2.2.1 be a non-executive director;

2.2.2 not be a substantial shareholder of the Company or an officer of or otherwise associated, directly or indirectly, with a substantial shareholder of the Company;

2.2.3 not have, within the last three years, been employed in an executive capacity by the Company or another Group member;

2.2.4 not have, within the last three years, been a principle of a material professional advisor or a material consultant to the company or another group member, or an employee materially associated with the service provided;

2.2.5 not be a material supplier or customer of the Company or other group member, or officer of or otherwise associated directly or indirectly with a material supplier or customer;

2.2.6 not have material contractual relationship with the Company or another group member other than as a director; and

2.2.7 not be a member of management and shall be free of any business or other relationship that could materially interfere with, or could reasonably be perceived to interfere with, the independent exercise of their judgement.

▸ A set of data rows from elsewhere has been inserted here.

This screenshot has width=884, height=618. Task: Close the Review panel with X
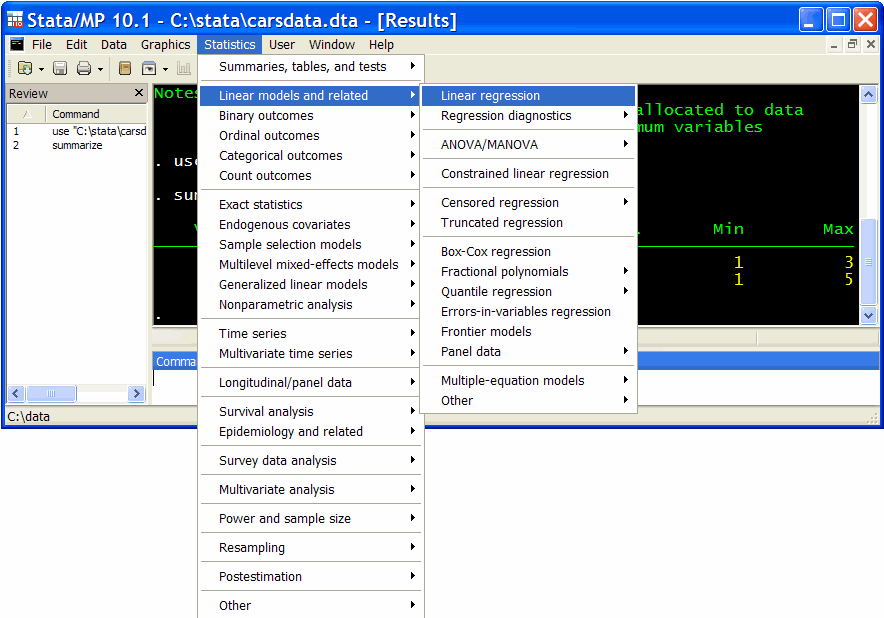139,93
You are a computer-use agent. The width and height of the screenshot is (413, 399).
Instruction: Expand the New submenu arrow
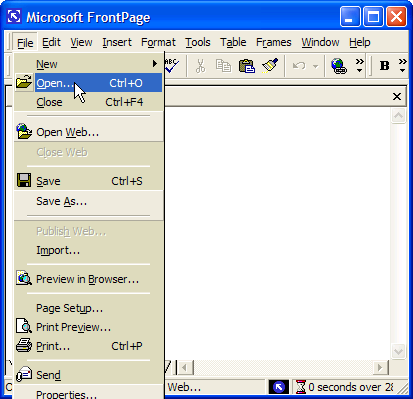pos(155,63)
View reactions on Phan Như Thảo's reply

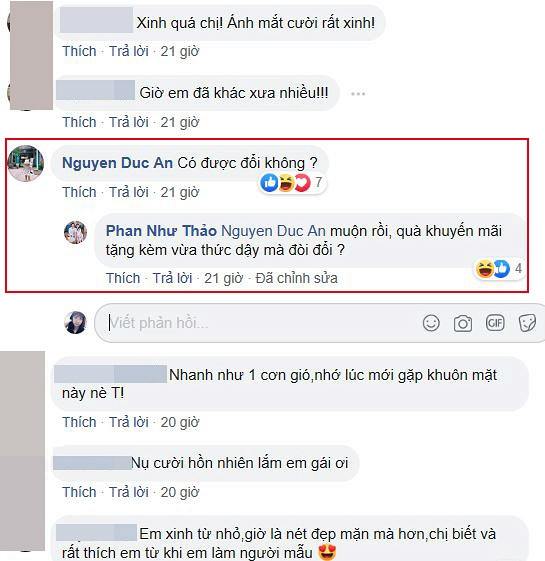pyautogui.click(x=498, y=269)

2.3 The Board will have regard to these recommendations in determining the Independence of a particular Director, but the overrising consideration will be whether a Director is independent of management and free of outside influences which could materially interfere with the independent and objective judgement of the Director.

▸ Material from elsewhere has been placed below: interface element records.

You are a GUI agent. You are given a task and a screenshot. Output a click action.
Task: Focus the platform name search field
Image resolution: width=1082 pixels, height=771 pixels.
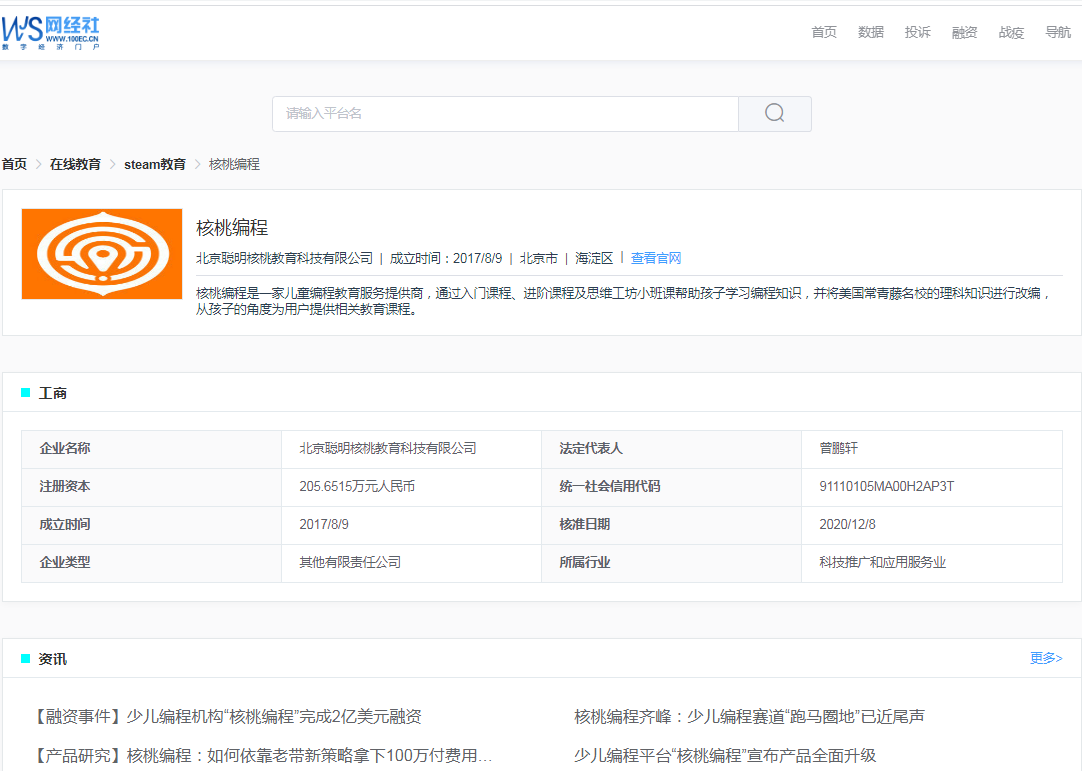click(505, 114)
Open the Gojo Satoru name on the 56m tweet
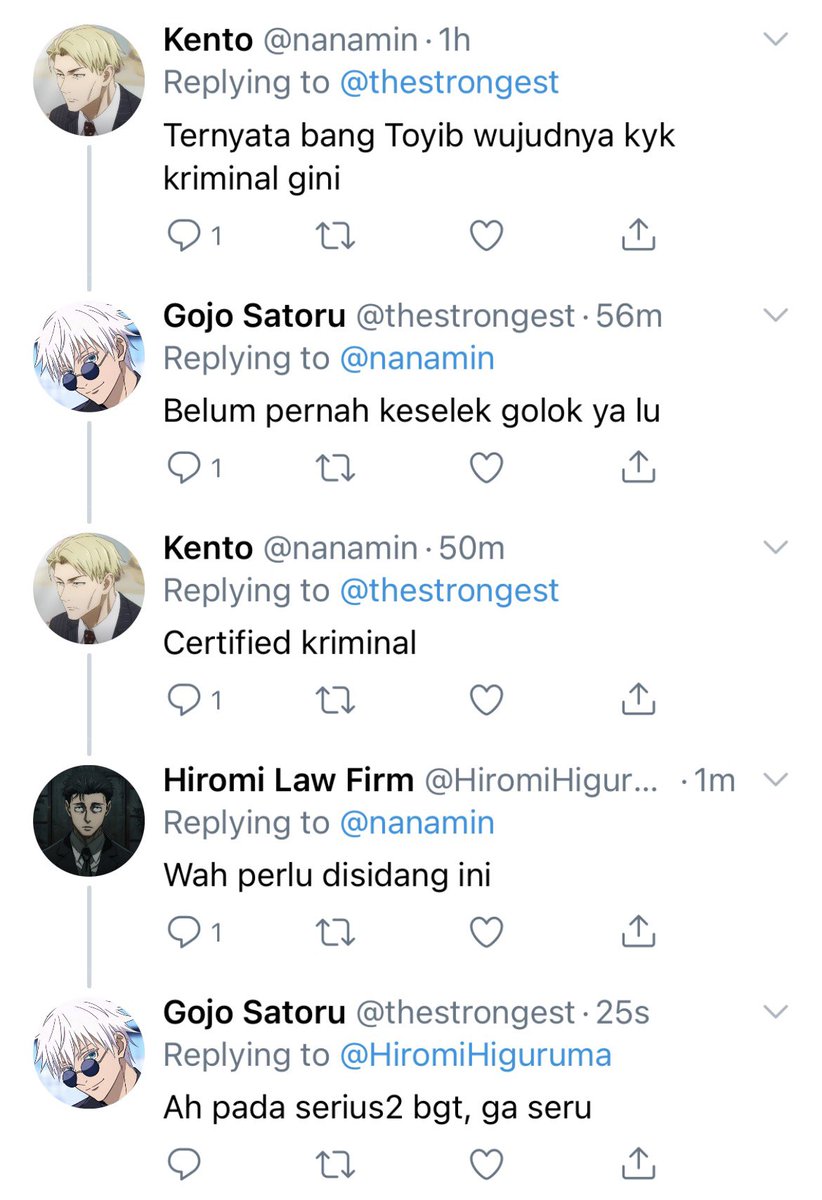 [x=254, y=316]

2.4 The Board will periodically assess the Independence of each Director in the light of the interests disclosed by them, and each Director will provide the Board with all relevant information for this purpose.  The Independence of Directors will be disclosed in the annual report.

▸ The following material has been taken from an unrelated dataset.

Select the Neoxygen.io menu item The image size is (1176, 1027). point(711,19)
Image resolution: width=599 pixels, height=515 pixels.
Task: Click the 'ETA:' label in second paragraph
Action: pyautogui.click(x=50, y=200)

Independence is distinct from conflicts of interest

2.5 A Director’s independence is different to whether that Director has or could be perceived to have a conflict of interest.  ‘The Board considers that the concepts of ‘independence’ and ‘conflicts’ should be distinguished for the purposed of assessing the independence of a Director.

2.6 Any determination regarding independence does not change a Director’s obligations in relation to addressing conflicts of interest.  The Board’s conflicts policy is set out below.

3 Independence

Meaning of Conflict

3.1 In this Policy, Conflict refers to an actual or potential conflict of interest and interest, or of interest and duty, or of duty and duty.  It includes situations covered by the provisions of the Corporations Act relating to ‘material personal interests’ and ‘related party transactions.’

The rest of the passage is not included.